Florida gunman had a complicated identity and did not fit the typical risk profile

Amanda Connell and her family are wearing white T-shirts with "#CoryStrong" printed on them. Some stand silently, reading the handwritten tributes left at the makeshift memorial outside the Dr Phillips Center for the Performing Arts, in downtown Orlando. Some weep openly as they hold each other tightly.

“Cory was the best guy,” Connell says about her older brother. “Cory was the type of guy you would want to bring home to your parents. If you were having a bad day just seeing him smile would light up your whole day.”

Cory James Connell was 21; he had graduated from Valencia College in Orlando and was training to be a firefighter.

He went to Pulse, the city’s popular LGBT nightclub, on Saturday because it was Latin night, and he wanted to learn how to salsa dance. His girlfriend, Paula Andrea Blanco, is Colombian, and she wanted to teach him.

The couple were leaving Pulse shortly after 2am when they ran into Omar Mateen, who was entering the club with a 9mm semi-automatic handgun and an AR-15-type assault rifle, a high-powered weapon more suited for a battlefield.

Mateen, who was 29, shot Blanco first, hitting her in the arm. She tried to grab her boyfriend’s hand, but he pushed her through the door of the club and told her to run. She escaped. Cory didn’t.

“Even though he is not going to be able to be a firefighter, he still was that night. He protected someone,” says Connell.

She was supposed to have joined her brother and Blanco at the club, but she decided to stay at home. His last words to her as he left for Pulse were: “I love you.”

Connell was one of 49 people, most gay and Hispanic, whom Mateen murdered during a three-hour attack on the nightclub in the early hours of Sunday. Blanco was one of 53 injured during Mateen’s rampage.

The dead ranged in age from 18 to 50 and included shopworkers, bartenders, accountants and students: people enjoying a night out at a club popular for its lively entertainment and openness to patrons from the LGBT community and beyond.

The club was a place of “love and acceptance for the LGBTQ community”, its owner, Barbara Poma, said after the attack this week.

She named the club after the heartbeat of her brother John, who died from HIV in 1991.

Social media gave glimpses of the horror that the victims experienced. Amanda Alvear, who died in the attack, sent a Snapchat video of herself looking puzzled as shots rang out; the footage ended abruptly.

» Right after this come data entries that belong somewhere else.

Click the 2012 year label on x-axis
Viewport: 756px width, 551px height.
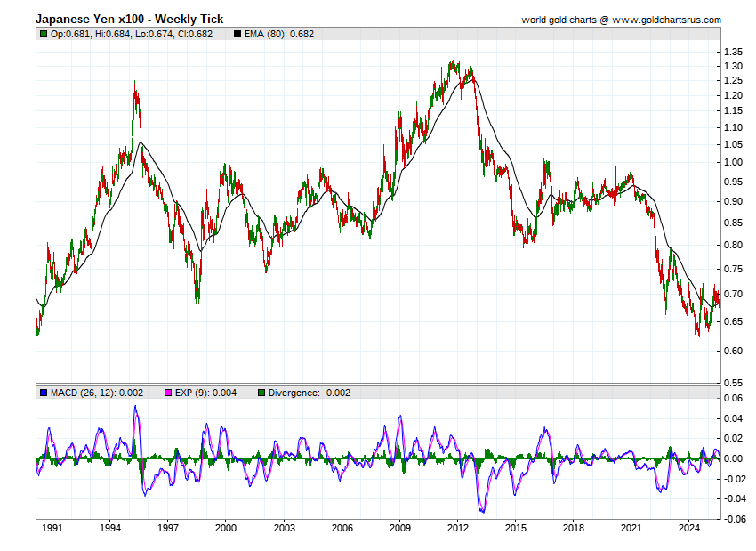click(x=457, y=528)
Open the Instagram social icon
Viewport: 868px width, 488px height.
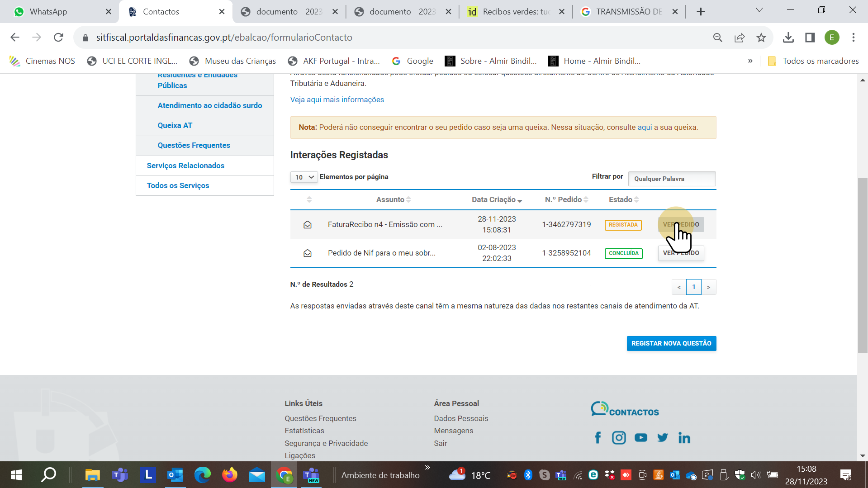click(x=619, y=438)
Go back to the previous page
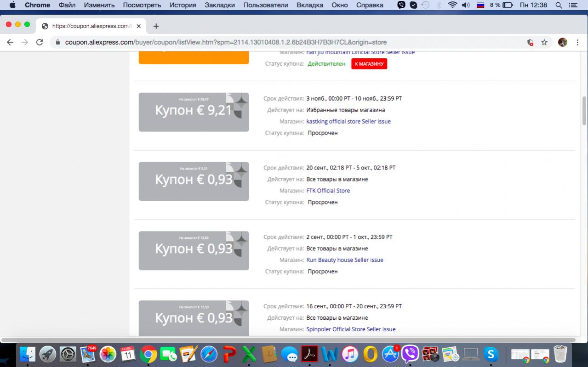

Those who did not manage to escape, or were not killed in the initial gunfire, rushed through narrow corridors to hide in bathrooms and cloakrooms.

“Mommy I love you,” was the first text that Eddie Johnson sent his mother, at 2.06am, trapped in one of the club’s toilets. “He’s coming,” the 30-year-old texted a few seconds later. “I’m gonna die.”

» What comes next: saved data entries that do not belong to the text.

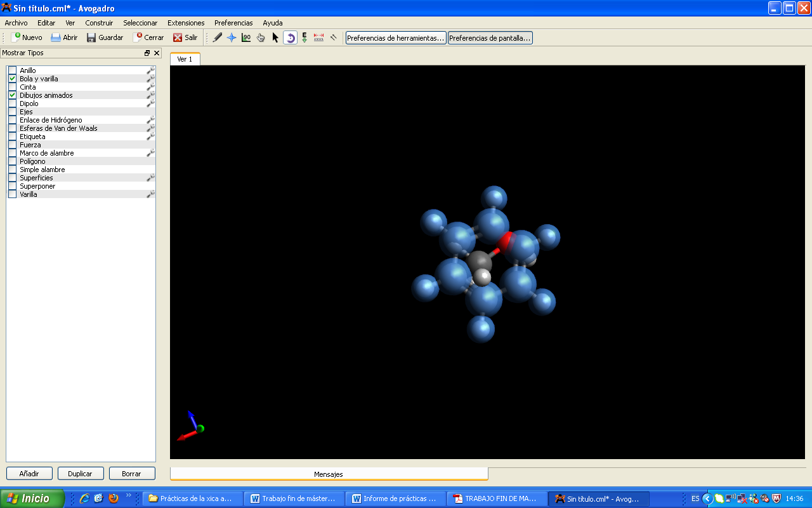This screenshot has height=508, width=812.
Task: Turn on the Etiqueta display checkbox
Action: [x=12, y=137]
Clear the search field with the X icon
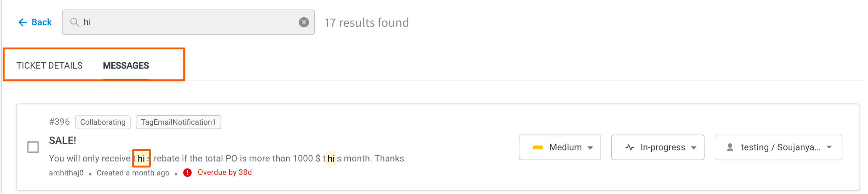Screen dimensions: 868x194 pos(304,22)
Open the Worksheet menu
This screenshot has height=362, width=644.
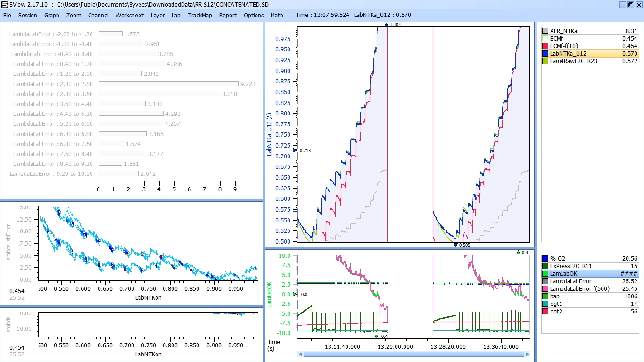pos(129,15)
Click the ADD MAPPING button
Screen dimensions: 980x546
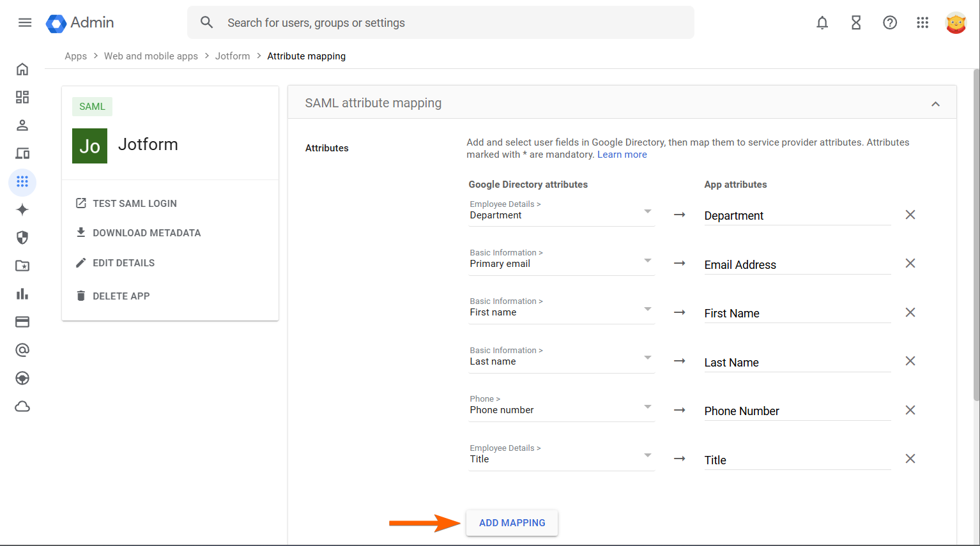pyautogui.click(x=512, y=523)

“He has us and he’s in here with us,” was his next text. It was also his last.

One wounded survivor, 20-year-old Patience Carter, said Mateen entered a toilet packed with terrified patrons and sprayed the bathroom with bullets.

“Hey, you,” he shouted to one man, then shot him. Then another. Then another.

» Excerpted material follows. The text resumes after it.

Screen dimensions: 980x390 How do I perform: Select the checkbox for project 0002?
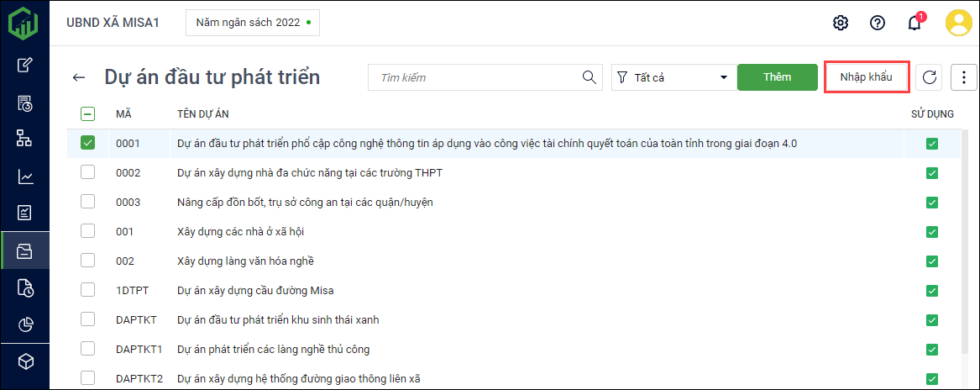[x=88, y=172]
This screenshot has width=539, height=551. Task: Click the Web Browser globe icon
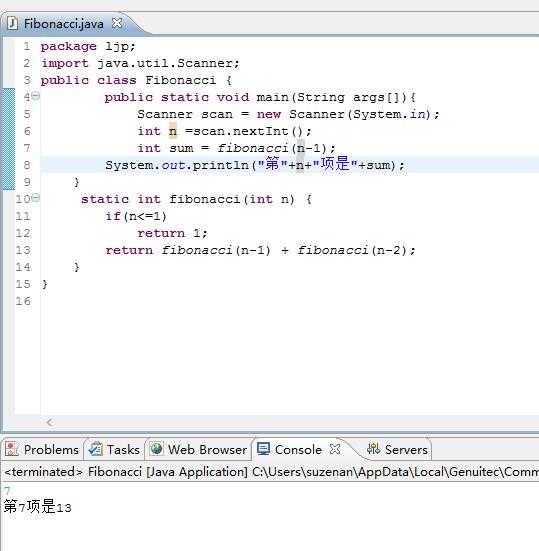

A police Swat team eventually stormed the club at 5am, fearing that the killer had explosives and could cause further fatalities, and shot him dead. By the end the death toll made Mateen’s massacre the worst mass shooting in modern US history.


This week a grief-stricken but defiant Orlando struggled to come to terms with the attack.

Despite people’s determination not to be defeated, many were confused about why this American-born Muslim, a security guard who lived two hours away, in Fort Pierce, on Florida’s eastern coast, carried out the attack.

There was confusion about why the New York-born son of Afghan immigrants visited the club as a customer many times in the past three years, and communicated with other men on chat and dating apps and in online chatrooms, when his father described his son being enraged once by the sight of two men kissing.

There was confusion about why Mateen told police on a 911 call during the massacre that he was doing it in the name of Islamic State militants, the extremist Sunni Muslim group, while he also claimed solidarity with an American who became a suicide bomber for a group that has fought against Islamic State in Syria.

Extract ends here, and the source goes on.